Yargıtay Kararı 3. Hukuk Dairesi 2022/2136 E. 2023/1344 K. 09.05.2023 T.

YARGITAY KARARI
DAİRE : 3. Hukuk Dairesi
ESAS NO : 2022/2136
KARAR NO : 2023/1344
KARAR TARİHİ : 09.05.2023

İNCELENEN KARARIN
MAHKEMESİ : Antalya Bölge Adliye Mahkemesi 3. Hukuk Dairesi
SAYISI : 2021/64 E., 2021/1768 K.
DAVA TARİHİ : 20.07.2016
KARAR : Davanın reddine
İLK DERECE MAHKEMESİ : Antalya 7. Asliye Hukuk Mahkemesi
SAYISI : 2016/356 E., 2019/393 K.

Taraflar arasındaki sözleşmenin iptali davasından dolayı yapılan yargılama sonunda İlk Derece Mahkemesince davanın reddine karar verilmiştir.

Kararın davacılar tarafından istinaf edilmesi üzerine, Bölge Adliye Mahkemesince başvurunun esastan reddine karar verilmiştir.
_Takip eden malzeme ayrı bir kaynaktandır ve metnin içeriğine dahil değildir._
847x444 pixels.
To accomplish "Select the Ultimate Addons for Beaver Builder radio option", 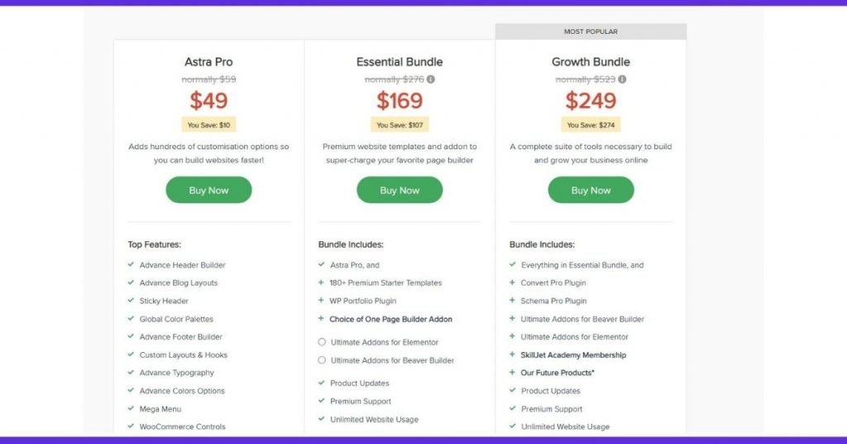I will click(322, 360).
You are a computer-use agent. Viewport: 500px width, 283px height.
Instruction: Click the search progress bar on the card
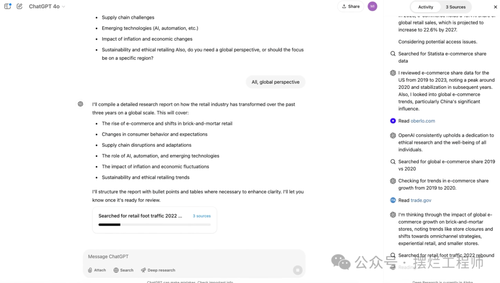click(x=154, y=225)
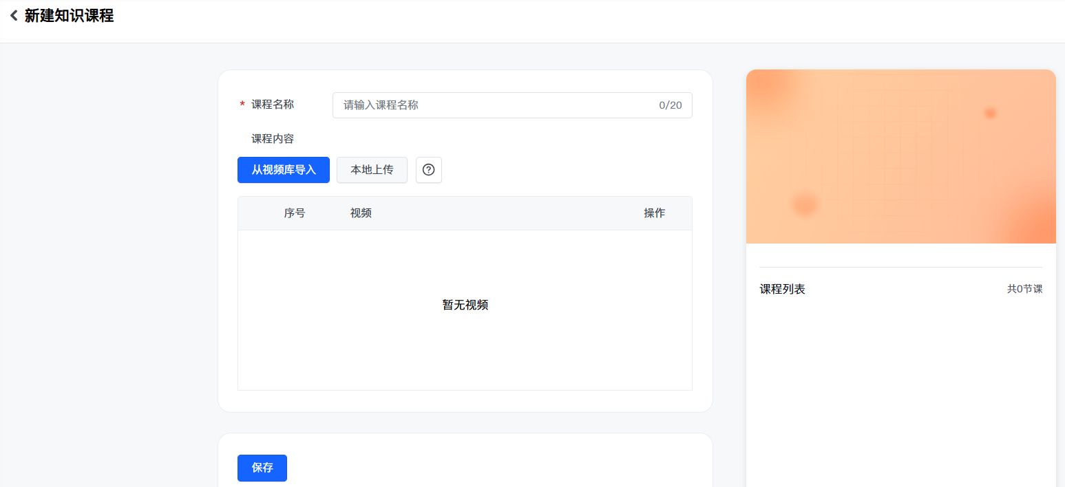Click the 序号 column header
Screen dimensions: 1065x487
(295, 213)
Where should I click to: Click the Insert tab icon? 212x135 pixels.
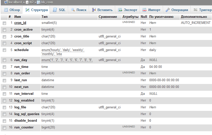(x=94, y=10)
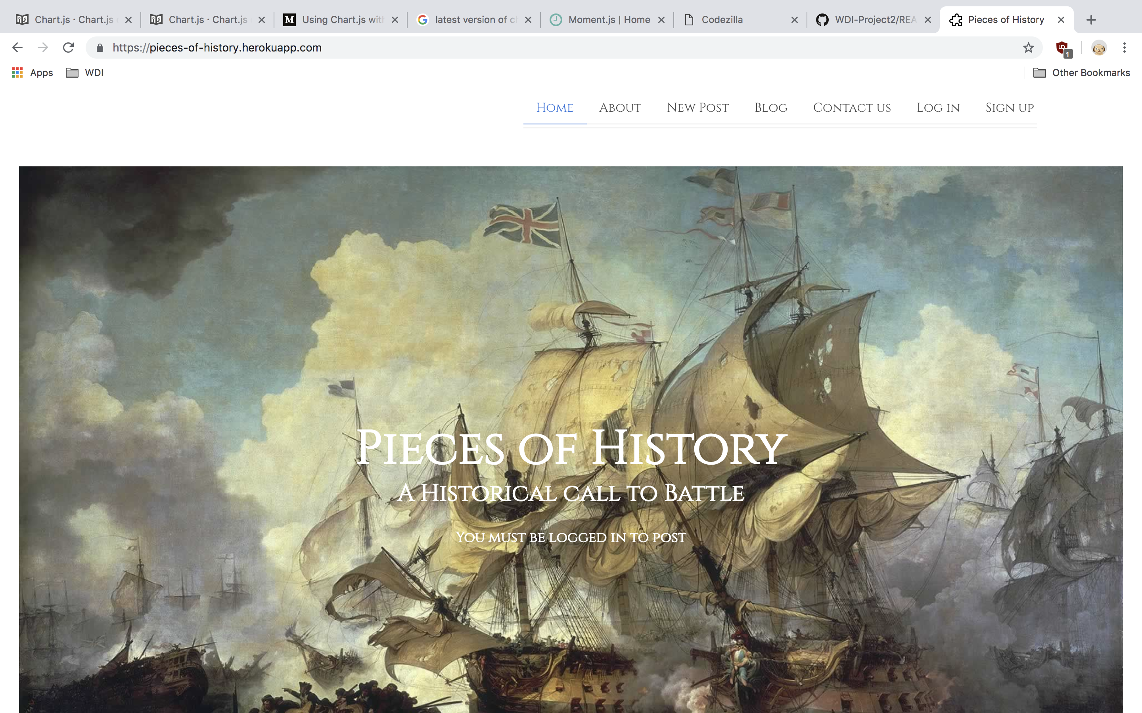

Bölge Adliye Mahkemesi kararı davacılar tarafından duruşma istemli temyiz edilmekle kesinlik, süre, temyiz şartı ve diğer usul eksiklikleri yönünden yapılan ön inceleme sonucunda, 09.05.2023 tarihinde duruşma yapılmasına ve duruşma gününün taraflara davetiye ile bildirilmesine karar verilmiştir..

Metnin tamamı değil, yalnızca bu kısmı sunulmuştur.